Limitations and Methodological Considerations
Both cited cohort studies faced limitations such as residual confounding by unmeasured factors (e.g., occupational exposures, genetic predispositions), potential exposure misclassification despite sophisticated modeling, and outcome definitions relying on antidepressant dispensing and medical diagnoses, which may underestimate subclinical cases. The lack of significant findings in men raises questions about sex differences in health-seeking behavior, medication adherence, or differential biological sensitivity.
Additionally, road traffic noise effects showed less consistent statistical strength, possibly due to measurement challenges, lower exposure variance, or confounding by urban socioeconomic factors.
Expert Commentary
The cumulative evidence from these rigorous epidemiological studies supports a compelling association between ambient air pollution and depressive symptomatology, particularly in women. This aligns with a growing environmental psychiatry paradigm emphasizing the detrimental impact of urban stressors on mental health.
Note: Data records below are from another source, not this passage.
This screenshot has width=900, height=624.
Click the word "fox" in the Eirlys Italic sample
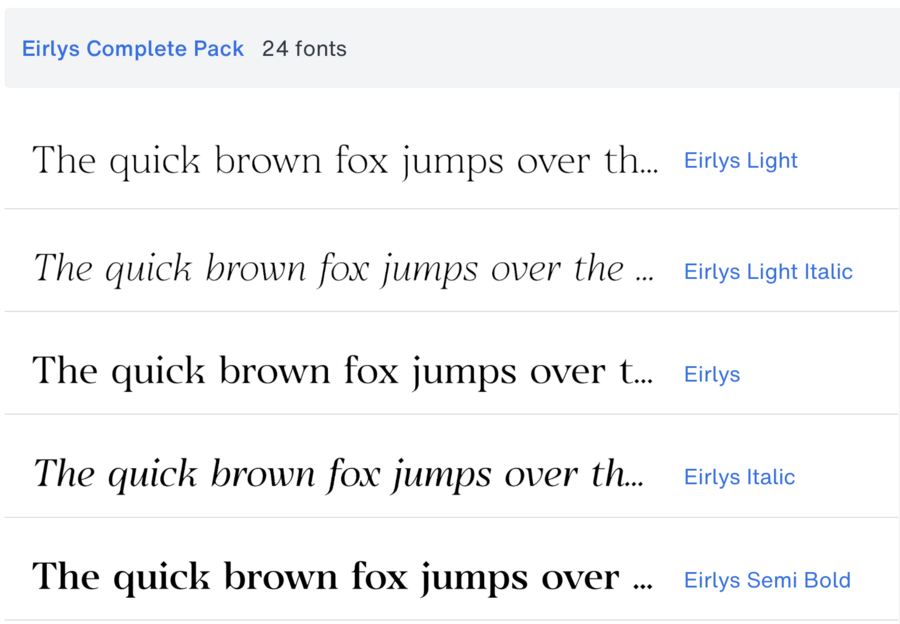coord(350,475)
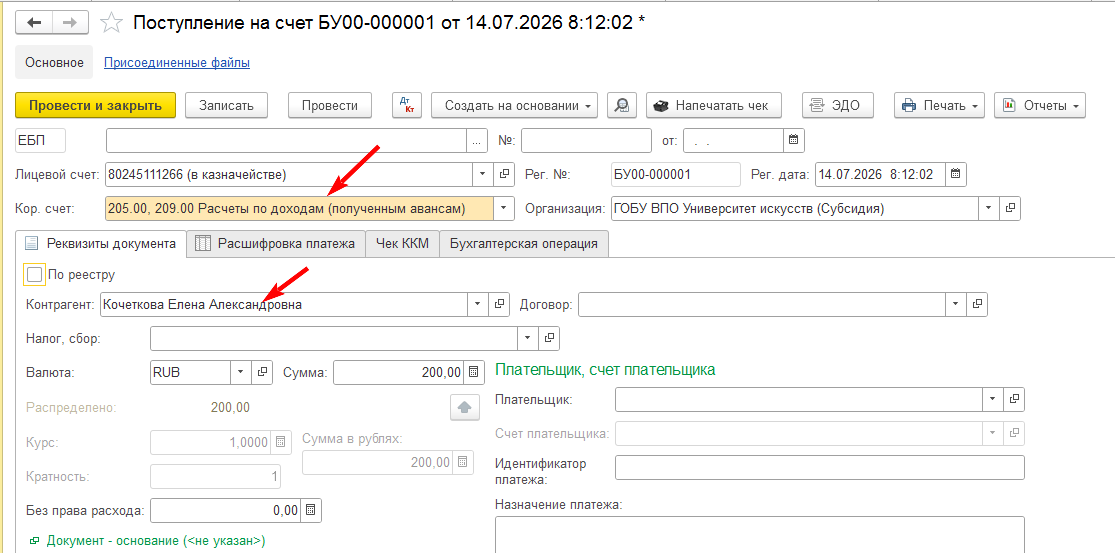Open the Валюта RUB dropdown list
The width and height of the screenshot is (1115, 553).
tap(240, 372)
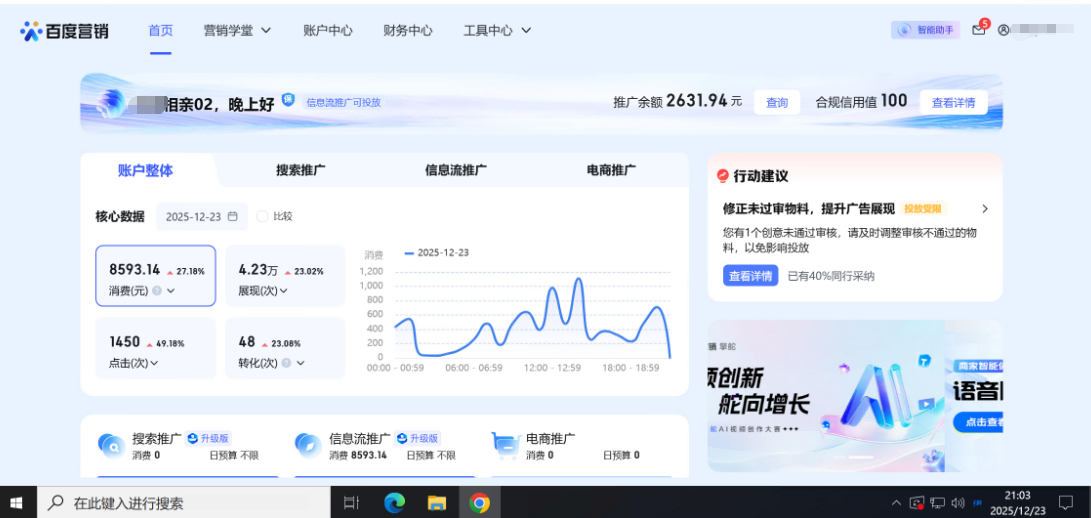The image size is (1091, 518).
Task: Click the calendar icon in date field
Action: (x=233, y=216)
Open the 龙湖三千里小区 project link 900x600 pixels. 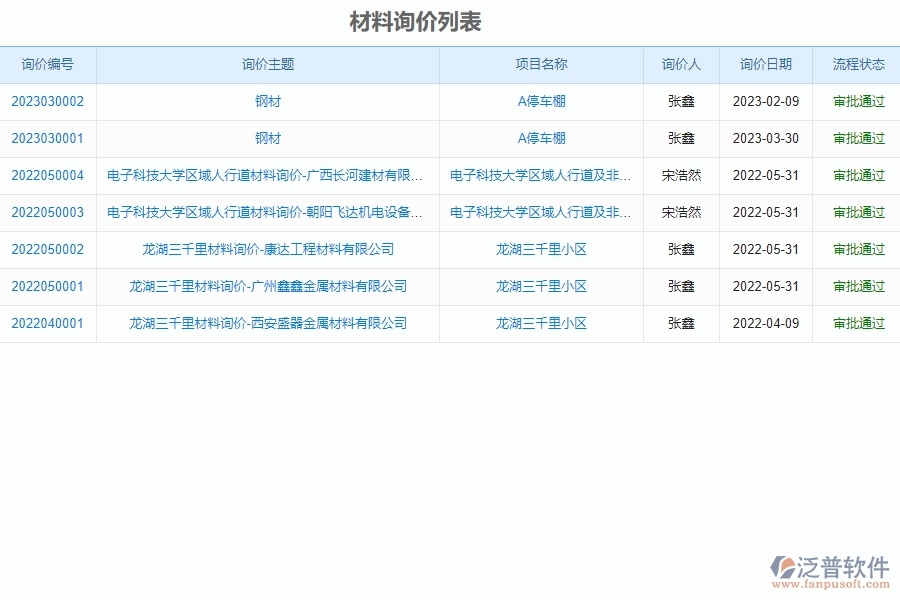(540, 249)
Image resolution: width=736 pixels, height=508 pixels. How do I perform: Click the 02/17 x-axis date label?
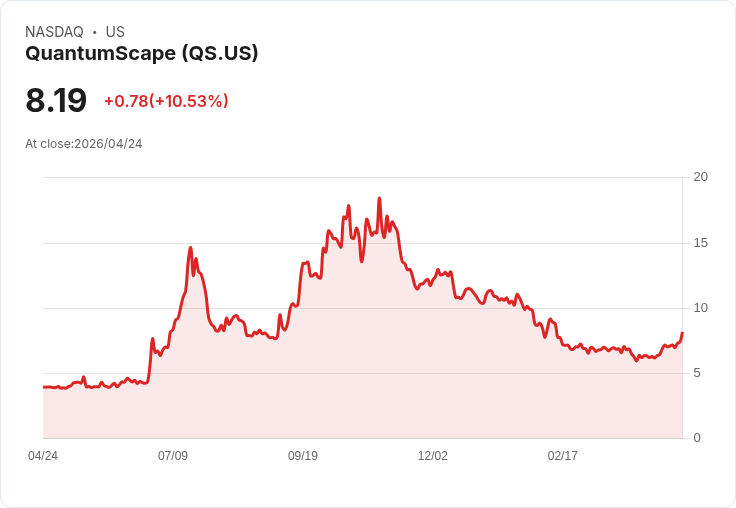tap(563, 456)
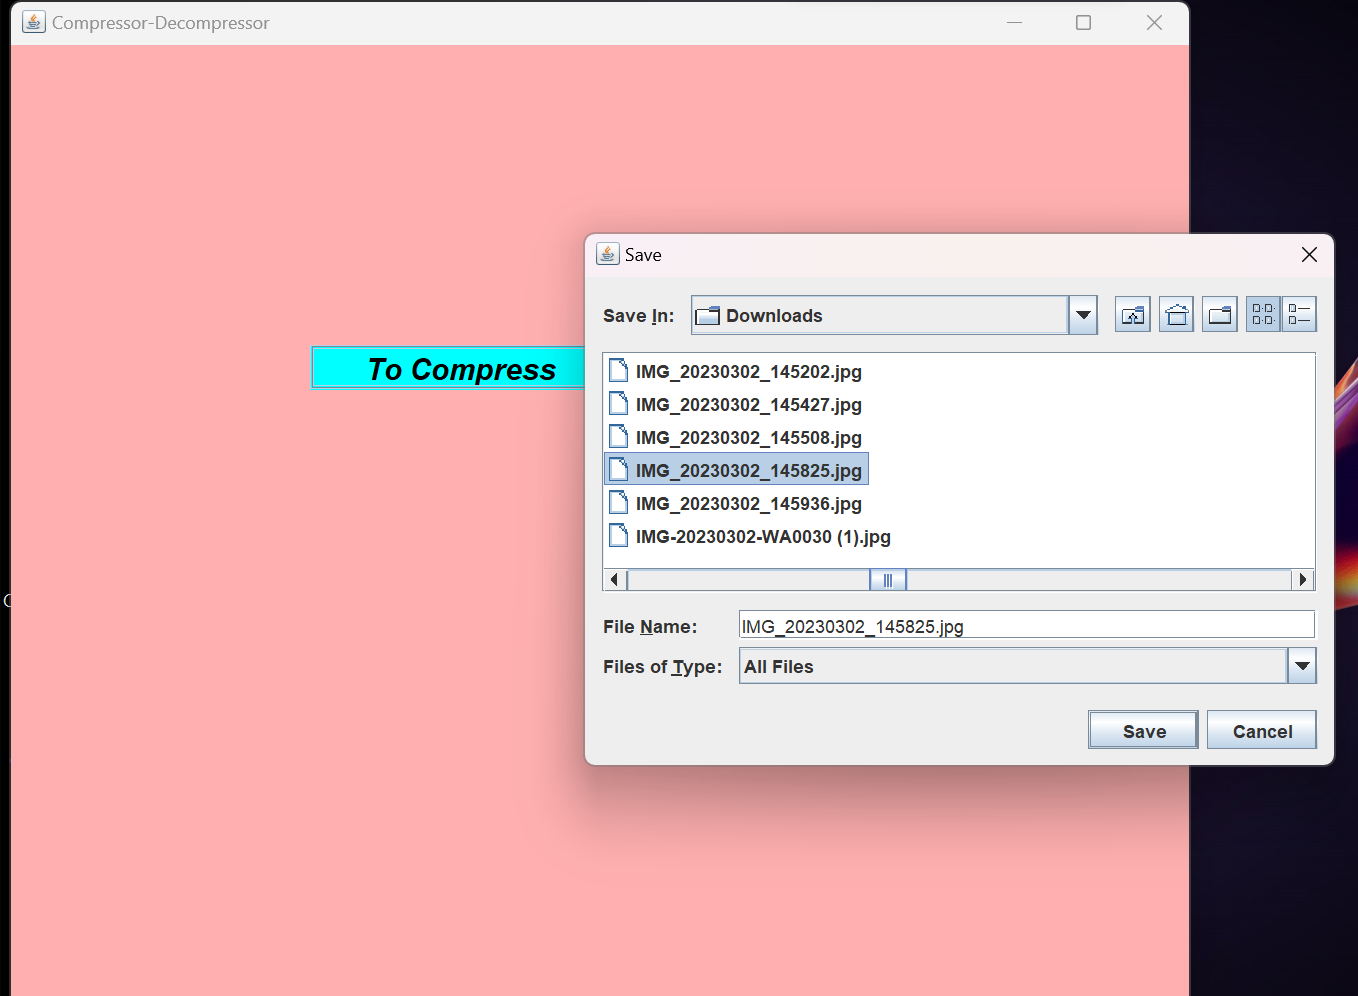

Clinical guidelines do not yet routinely consider environmental exposures in depression risk assessment; however, these findings may inform integrated preventive strategies. Environmental policy targeting reduction in fine particulate matter and nitrogen oxides could confer mental health benefits alongside cardio-respiratory gains.
The sex-specific vulnerability observed underscores the importance of personalized risk modification interventions and highlights a gap in understanding sex-dependent neuroimmune mechanisms.
Future research should prioritize longitudinal studies with granular exposure assessments, explore biological mediators including inflammatory biomarkers, and examine interactions with genetic predisposition and psychosocial stressors.
Conclusion
The study by Lu et al. significantly advances the evidence base linking long-term air pollution exposure to increased antidepressant use, particularly in women, reinforcing the hypothesized environmental contributions to depression. Road traffic noise presents a suggestive but less robust association. These findings advocate for environmental health strategies targeting air quality improvements as part of comprehensive mental health promotion.
Continued interdisciplinary research integrating epidemiology, neurobiology, and environmental science is essential to elucidate mechanisms, address sex differences, and translate findings into effective public health interventions reducing the global burden of depressive disorders.
References
- Lu SSM, Ekbäck E, Sommar JN, et al. Long-term exposure to air pollution and road traffic noise in relation to dispensed antidepressant medications: A Swedish cohort study. Environ Res. 2025 Nov 15;285(Pt 2):122435. doi:10.1016/j.envres.2025.122435. PMID: 40713997.
- Cesaroni G, et al. Long-term exposure to air pollution and incidence of mental disorders. Environ Int. 2023 Nov;181:108302. doi:10.1016/j.envint.2023.108302. PMID: 37944432.
- Block ML, et al. The outdoor air pollution and brain health initiative: action to protect children’s neurological development. Lancet Neurol. 2022;21(3):253-256. doi:10.1016/S1474-4422(22)00003-0.
- Power MC, et al. Air pollution and dementia: A systematic review. J Alzheimers Dis. 2016;52(1):212-26. doi:10.3233/JAD-150884.